Mouse data supports a role for IL-6 in intestinal wound healing in response to inflammatory processes such as colitis [11–13]. Mice with an antibiotic-treated induced colitis model given an anti-IL-6 monoclonal antibody had higher levels of mucosal damage than mice injected with a control IgG monoclonal antibody [11]. In another study, IL-6-knockout mice given dextran sodium sulfate to induce colitis had higher levels of colitis, colonic ulceration, inflammatory cell infiltration, and weight loss than did wild-type mice given the same chemical [12]. The anti-IL-6 monoclonal antibody-treated mice displayed higher levels of crypt loss compared with controls which the authors posited was related to decreased epithelial proliferation from IL-6 blockade [11], similar to the IL-6-knockout mice which also demonstrated lower levels of intraepithelial cell proliferation within crypts compared with controls [12]. Colonic response to bacterial infection also appears to depend on IL-6 signaling in mice, as mice deficient in IL-6 with Citrobacter rodentium colitis displayed increased colonic epithelium apoptosis and ulceration than did wild-type mice [13]. Evidence for the role of IL-6 in intestinal repair in humans is seen in intestines resected due to perforation which demonstrate elevated levels of IL-6 at perforation sites compared to other areas of the bowel [11].
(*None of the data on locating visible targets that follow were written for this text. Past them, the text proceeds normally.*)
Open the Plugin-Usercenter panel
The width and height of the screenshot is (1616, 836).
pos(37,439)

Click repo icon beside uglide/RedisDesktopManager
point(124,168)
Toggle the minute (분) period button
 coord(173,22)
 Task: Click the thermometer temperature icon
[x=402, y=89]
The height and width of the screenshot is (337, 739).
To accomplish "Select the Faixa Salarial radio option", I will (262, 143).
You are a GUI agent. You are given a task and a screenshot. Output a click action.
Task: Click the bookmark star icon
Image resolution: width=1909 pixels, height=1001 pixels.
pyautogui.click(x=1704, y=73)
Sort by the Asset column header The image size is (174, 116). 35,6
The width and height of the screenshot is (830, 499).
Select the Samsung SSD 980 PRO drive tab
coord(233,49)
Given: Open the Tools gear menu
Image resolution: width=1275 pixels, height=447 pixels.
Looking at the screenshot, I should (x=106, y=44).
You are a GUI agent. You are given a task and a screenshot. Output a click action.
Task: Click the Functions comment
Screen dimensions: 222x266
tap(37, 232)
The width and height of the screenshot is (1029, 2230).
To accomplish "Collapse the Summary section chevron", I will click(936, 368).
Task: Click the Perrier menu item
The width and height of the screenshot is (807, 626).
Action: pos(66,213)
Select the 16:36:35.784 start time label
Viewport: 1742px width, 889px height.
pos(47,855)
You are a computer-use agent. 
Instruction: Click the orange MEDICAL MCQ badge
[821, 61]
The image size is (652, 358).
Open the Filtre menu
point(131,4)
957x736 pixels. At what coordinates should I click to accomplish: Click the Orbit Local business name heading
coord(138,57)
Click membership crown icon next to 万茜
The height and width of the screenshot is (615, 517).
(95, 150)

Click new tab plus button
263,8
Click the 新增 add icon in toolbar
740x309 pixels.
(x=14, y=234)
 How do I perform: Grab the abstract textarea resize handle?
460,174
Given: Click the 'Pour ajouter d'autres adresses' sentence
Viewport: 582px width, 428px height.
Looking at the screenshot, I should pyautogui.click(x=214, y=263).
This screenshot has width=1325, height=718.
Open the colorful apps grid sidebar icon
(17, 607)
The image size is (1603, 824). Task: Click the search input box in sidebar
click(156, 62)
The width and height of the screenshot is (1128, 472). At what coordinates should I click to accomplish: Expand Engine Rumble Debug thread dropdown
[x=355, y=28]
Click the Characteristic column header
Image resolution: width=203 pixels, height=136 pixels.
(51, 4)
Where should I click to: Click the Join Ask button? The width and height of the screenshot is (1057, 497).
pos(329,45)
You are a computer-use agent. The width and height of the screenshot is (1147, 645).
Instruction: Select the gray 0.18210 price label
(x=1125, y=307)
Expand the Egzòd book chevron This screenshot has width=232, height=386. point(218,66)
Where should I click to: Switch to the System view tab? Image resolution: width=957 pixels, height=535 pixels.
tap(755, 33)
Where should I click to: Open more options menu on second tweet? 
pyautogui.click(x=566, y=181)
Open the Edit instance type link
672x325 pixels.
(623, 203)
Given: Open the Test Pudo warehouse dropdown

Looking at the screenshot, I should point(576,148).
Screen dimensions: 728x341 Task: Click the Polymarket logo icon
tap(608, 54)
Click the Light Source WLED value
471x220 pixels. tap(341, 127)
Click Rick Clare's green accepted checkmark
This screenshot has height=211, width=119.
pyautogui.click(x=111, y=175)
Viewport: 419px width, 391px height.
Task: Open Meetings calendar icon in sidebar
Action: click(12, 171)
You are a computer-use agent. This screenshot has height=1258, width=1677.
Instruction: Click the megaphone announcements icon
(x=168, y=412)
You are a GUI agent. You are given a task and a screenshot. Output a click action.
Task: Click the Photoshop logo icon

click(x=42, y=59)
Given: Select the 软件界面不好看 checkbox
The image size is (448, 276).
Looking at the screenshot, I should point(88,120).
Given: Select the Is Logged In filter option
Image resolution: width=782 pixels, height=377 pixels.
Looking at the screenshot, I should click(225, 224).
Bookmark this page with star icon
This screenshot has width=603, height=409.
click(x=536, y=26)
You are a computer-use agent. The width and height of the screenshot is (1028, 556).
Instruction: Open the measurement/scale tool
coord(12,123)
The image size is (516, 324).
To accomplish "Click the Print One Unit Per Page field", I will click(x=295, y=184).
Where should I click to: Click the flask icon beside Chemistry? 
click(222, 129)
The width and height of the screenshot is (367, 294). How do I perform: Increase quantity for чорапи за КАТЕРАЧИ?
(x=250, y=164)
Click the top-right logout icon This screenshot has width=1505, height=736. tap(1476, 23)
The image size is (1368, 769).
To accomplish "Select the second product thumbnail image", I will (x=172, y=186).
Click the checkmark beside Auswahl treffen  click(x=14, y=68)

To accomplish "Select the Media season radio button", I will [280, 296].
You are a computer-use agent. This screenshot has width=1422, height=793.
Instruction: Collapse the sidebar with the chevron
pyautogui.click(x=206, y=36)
The pathogenesis of the gastrointestinal perforations seen in our cohort of patients with STAT3 LOF is unclear; however, we posit that the perforations resulted as a combination of abnormal physiologic changes due to concomitant infections, underlying connective tissue disease, and abnormal IL-6 signaling. Together, these factors result in decreased intestinal motility, altered gut flora, abnormal underlying connective tissue, and impaired epithelial wound healing and may contribute to gastrointestinal perforations in STAT3 LOF. Due to the increased risk as well as atypical presentations of gastrointestinal perforations in STAT3 LOF patients, it is important to maintain a high suspicion of this complication in these patients. As noted above, one patient with presumed bi-allelic IL6ST deficiency had intestinal perforation, but it will need to be determined whether perforations will be a finding in other syndromes with a hyper-IgE phenotype (such as ZNF341 deficiency) as more patients are diagnosed.
Funding Information
This work was supported in part by the Intramural Research Program, National Institute of Diabetes and Digestive and Kidney Diseases and National Institute of Allergy and Infectious Diseases, National Institutes of Health. This project has been funded in part with federal funds from the National Cancer Institute, National Institutes of Health, under Contract No. 75N910D00024, Task Order No. 75N91019F00131.
Compliance with Ethical Standards
Conflict of Interest
The authors declared that they have no conflict of interest.